**DIRECTION**. Please give back everything from the line containing "Task: Select the Refund Amount radio button" down to the line containing "click(449, 135)", switching "gear" to "cog" and leaving all else unchanged.

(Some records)
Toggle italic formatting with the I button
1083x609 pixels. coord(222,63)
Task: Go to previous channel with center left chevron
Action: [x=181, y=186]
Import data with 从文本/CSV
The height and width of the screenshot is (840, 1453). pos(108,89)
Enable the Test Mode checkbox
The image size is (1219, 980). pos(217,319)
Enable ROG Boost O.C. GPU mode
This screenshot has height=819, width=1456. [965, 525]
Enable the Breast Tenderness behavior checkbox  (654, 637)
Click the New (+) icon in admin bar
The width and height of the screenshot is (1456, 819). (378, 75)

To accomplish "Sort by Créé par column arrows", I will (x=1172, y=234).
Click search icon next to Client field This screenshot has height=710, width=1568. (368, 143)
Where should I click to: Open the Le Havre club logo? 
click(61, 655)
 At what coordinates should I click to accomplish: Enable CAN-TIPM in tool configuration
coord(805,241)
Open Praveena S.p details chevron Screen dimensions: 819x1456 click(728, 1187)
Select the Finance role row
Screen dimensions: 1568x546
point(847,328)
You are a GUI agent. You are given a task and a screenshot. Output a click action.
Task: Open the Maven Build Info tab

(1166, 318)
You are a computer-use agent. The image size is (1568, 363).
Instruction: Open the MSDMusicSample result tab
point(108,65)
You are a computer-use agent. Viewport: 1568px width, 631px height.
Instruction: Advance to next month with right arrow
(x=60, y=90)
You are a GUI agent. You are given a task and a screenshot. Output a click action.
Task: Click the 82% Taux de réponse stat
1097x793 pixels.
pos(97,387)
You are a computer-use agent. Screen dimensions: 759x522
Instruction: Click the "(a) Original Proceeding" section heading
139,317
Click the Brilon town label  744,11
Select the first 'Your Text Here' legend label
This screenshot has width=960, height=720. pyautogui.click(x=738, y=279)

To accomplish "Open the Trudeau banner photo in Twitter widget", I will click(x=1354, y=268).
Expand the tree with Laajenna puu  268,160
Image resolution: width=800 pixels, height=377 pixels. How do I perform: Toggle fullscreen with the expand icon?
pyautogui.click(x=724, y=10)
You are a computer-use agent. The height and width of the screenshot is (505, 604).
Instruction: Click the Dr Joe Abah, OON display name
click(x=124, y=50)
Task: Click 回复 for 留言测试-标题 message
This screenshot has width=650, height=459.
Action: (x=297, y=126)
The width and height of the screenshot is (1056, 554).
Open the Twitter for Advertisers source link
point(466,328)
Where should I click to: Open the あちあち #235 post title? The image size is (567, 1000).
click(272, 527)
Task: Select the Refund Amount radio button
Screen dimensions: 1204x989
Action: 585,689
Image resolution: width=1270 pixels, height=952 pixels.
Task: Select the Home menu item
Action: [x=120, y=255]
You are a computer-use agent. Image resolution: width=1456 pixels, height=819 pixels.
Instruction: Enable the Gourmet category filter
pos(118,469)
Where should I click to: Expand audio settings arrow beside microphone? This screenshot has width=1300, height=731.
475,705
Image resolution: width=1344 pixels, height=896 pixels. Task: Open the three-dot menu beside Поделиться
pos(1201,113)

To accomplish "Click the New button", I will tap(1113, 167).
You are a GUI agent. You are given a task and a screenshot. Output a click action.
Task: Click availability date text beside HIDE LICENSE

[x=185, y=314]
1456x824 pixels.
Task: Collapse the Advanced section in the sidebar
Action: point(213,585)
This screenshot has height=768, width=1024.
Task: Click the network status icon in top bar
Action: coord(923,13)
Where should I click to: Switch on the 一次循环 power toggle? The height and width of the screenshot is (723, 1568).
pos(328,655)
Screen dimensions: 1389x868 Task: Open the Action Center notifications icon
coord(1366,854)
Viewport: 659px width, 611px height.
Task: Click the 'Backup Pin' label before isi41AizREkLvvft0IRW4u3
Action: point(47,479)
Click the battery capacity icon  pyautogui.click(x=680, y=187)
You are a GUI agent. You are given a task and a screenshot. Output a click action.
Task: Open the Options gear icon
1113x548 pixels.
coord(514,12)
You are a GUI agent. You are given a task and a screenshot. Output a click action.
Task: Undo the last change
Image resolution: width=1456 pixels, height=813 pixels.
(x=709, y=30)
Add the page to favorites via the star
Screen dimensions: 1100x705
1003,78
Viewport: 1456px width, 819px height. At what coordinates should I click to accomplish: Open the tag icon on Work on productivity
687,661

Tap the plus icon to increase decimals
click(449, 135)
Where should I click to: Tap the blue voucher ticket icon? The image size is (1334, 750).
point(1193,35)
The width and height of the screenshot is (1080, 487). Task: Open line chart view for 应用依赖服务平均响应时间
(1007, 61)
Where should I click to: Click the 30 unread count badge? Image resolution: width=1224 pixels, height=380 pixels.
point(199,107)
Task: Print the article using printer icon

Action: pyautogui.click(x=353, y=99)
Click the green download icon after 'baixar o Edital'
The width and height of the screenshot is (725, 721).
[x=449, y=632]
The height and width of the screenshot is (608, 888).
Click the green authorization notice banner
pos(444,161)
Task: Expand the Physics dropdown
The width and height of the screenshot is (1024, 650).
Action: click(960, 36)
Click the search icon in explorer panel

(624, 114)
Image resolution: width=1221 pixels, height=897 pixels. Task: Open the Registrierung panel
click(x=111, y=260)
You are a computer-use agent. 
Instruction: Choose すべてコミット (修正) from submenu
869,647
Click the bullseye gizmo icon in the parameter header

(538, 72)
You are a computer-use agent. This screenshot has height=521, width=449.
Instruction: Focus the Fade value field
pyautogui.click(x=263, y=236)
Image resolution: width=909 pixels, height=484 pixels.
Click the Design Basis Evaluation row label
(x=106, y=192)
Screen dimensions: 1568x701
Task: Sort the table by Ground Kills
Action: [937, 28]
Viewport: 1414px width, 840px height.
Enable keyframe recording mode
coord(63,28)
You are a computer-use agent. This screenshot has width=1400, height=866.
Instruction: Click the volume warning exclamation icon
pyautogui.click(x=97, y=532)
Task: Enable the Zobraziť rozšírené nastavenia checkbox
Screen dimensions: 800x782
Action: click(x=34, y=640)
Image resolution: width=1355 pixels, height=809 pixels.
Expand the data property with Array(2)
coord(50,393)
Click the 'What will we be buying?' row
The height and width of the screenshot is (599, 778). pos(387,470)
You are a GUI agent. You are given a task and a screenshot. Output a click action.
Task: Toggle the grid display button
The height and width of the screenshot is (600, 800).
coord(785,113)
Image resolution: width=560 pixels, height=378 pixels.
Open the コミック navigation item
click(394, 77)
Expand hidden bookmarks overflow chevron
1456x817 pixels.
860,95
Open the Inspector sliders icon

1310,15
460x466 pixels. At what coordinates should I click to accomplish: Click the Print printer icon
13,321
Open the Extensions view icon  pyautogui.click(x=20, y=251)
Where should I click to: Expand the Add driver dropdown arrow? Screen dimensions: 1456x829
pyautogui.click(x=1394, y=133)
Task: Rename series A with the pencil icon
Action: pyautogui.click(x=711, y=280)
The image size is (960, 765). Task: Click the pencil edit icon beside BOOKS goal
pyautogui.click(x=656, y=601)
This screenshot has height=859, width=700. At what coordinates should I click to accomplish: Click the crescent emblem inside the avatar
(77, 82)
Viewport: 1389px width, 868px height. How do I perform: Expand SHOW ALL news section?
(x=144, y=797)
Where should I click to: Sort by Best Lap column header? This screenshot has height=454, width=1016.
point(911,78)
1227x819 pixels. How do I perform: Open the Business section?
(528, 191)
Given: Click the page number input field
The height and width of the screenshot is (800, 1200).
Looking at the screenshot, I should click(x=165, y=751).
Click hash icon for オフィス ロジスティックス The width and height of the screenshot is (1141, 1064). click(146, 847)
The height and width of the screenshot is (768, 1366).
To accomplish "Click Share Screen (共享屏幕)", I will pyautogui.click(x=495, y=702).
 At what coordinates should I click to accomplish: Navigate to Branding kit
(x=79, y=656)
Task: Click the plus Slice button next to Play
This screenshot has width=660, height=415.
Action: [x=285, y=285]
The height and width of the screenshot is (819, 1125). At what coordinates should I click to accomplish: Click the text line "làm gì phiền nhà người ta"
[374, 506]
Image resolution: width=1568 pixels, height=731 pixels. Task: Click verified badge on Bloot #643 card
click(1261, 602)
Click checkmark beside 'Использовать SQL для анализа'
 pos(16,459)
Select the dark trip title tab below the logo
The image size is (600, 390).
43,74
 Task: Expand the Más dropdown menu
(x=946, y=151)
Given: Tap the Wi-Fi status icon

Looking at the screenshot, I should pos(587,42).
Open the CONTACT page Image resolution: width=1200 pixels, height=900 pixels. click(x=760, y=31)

**ANSWER**.
Task: Select the Refund Amount radio button
Screen dimensions: 1204x989
Action: 585,689
Image resolution: width=1270 pixels, height=952 pixels.
Task: Select the Home menu item
Action: [x=120, y=255]
You are a computer-use agent. Image resolution: width=1456 pixels, height=819 pixels.
Instruction: Enable the Gourmet category filter
pos(118,469)
Where should I click to: Expand audio settings arrow beside microphone? This screenshot has width=1300, height=731.
475,705
Image resolution: width=1344 pixels, height=896 pixels. Task: Open the three-dot menu beside Поделиться
pos(1201,113)

To accomplish "Click the New button", I will tap(1113, 167).
You are a GUI agent. You are given a task and a screenshot. Output a click action.
Task: Click availability date text beside HIDE LICENSE

[x=185, y=314]
1456x824 pixels.
Task: Collapse the Advanced section in the sidebar
Action: point(213,585)
This screenshot has height=768, width=1024.
Task: Click the network status icon in top bar
Action: coord(923,13)
Where should I click to: Switch on the 一次循环 power toggle? The height and width of the screenshot is (723, 1568).
pos(328,655)
Screen dimensions: 1389x868 Task: Open the Action Center notifications icon
coord(1366,854)
Viewport: 659px width, 611px height.
Task: Click the 'Backup Pin' label before isi41AizREkLvvft0IRW4u3
Action: point(47,479)
Click the battery capacity icon  pyautogui.click(x=680, y=187)
You are a GUI agent. You are given a task and a screenshot. Output a click action.
Task: Open the Options cog icon
1113x548 pixels.
coord(514,12)
You are a GUI agent. You are given a task and a screenshot. Output a click action.
Task: Undo the last change
Image resolution: width=1456 pixels, height=813 pixels.
(x=709, y=30)
Add the page to favorites via the star
Screen dimensions: 1100x705
1003,78
Viewport: 1456px width, 819px height. At what coordinates should I click to accomplish: Open the tag icon on Work on productivity
687,661

Tap the plus icon to increase decimals
click(449, 135)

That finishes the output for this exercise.